Segment Start: Information given
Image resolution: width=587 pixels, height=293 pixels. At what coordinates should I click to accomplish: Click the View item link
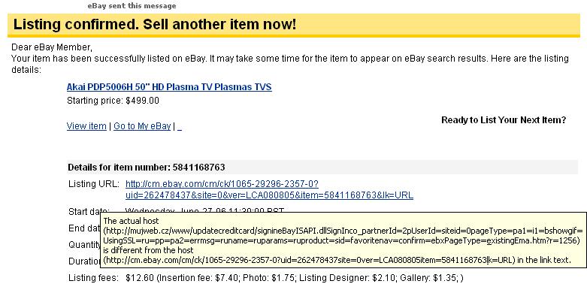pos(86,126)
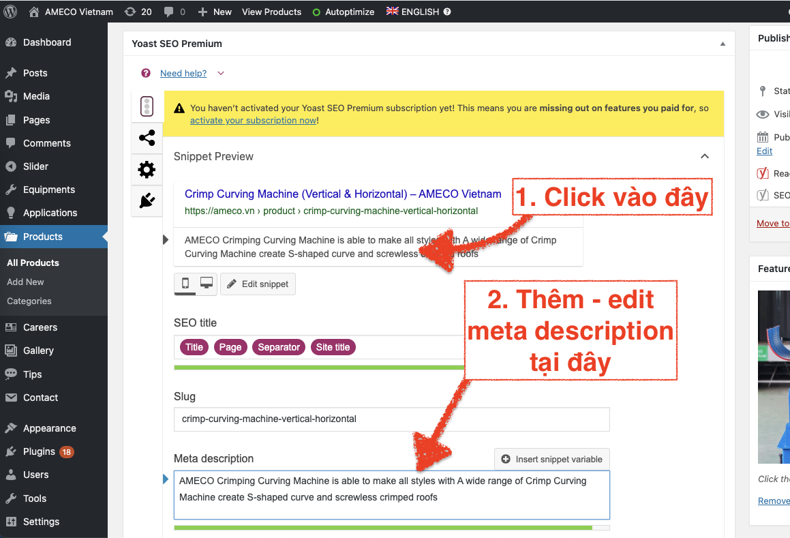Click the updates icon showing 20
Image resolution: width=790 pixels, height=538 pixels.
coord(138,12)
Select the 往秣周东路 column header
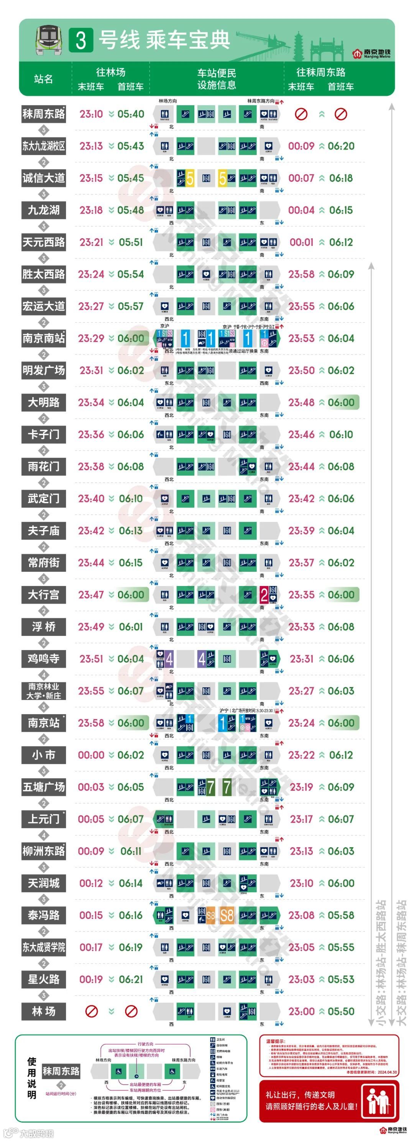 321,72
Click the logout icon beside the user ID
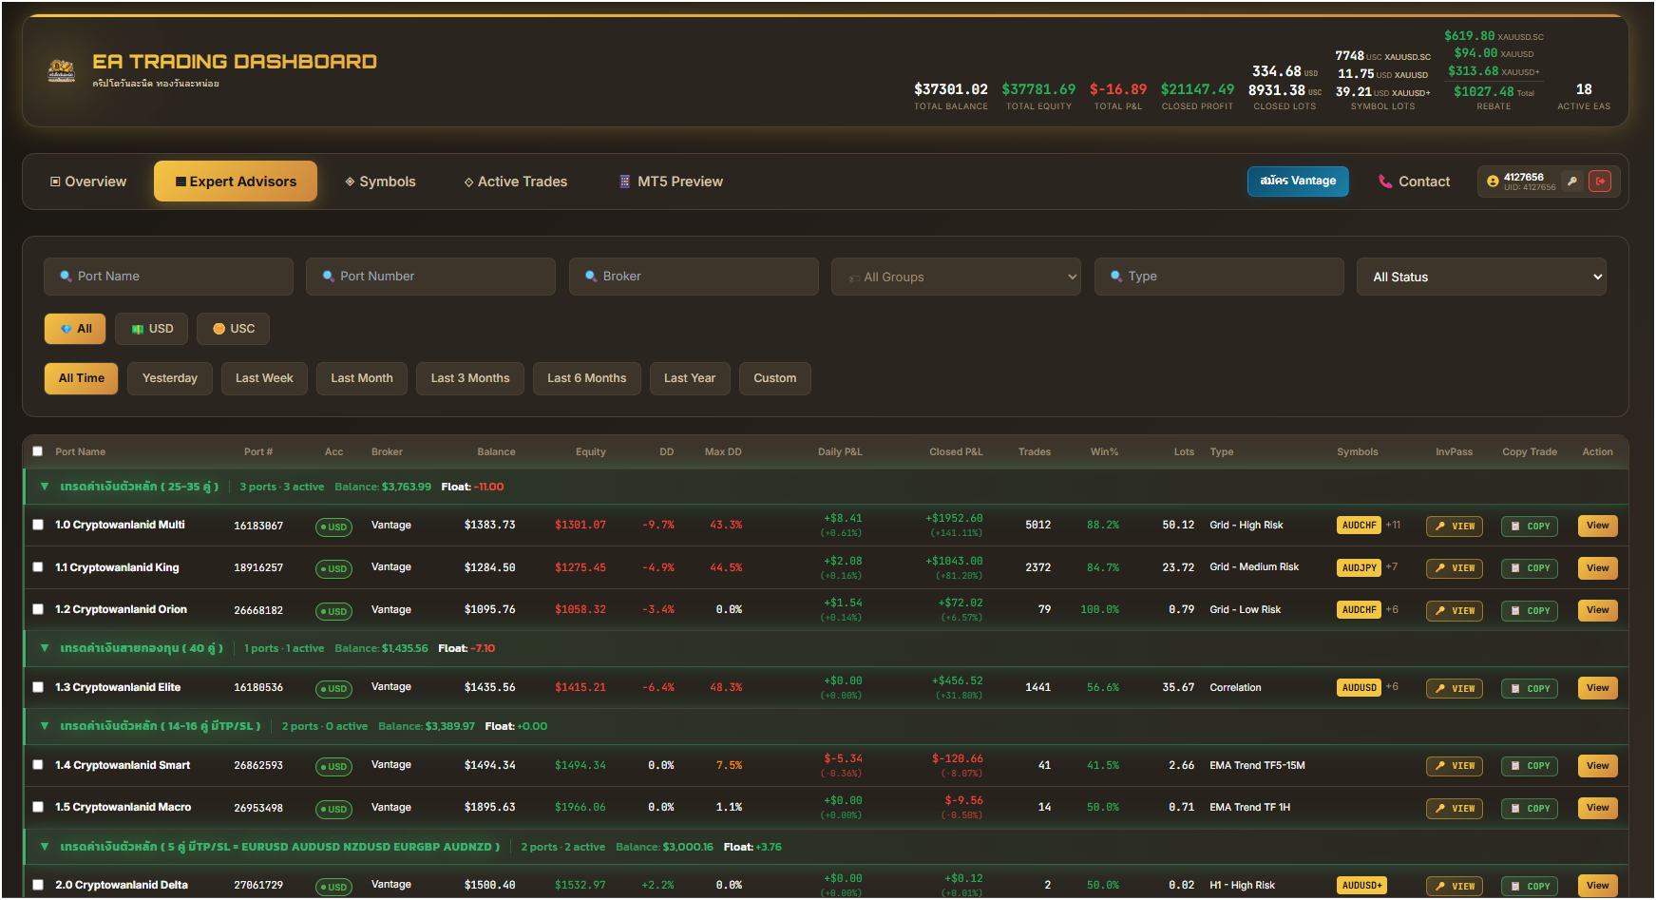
Segment End: Information given
[Aim of the exercise]: Please write out the lines above, beginning at the line with "Select the 往秣周东路 column header" and ending at the last line of the records, exactly as they appear and without pictures.

[Answer space]:
Select the 往秣周东路 column header
 321,72
Click the logout icon beside the user ID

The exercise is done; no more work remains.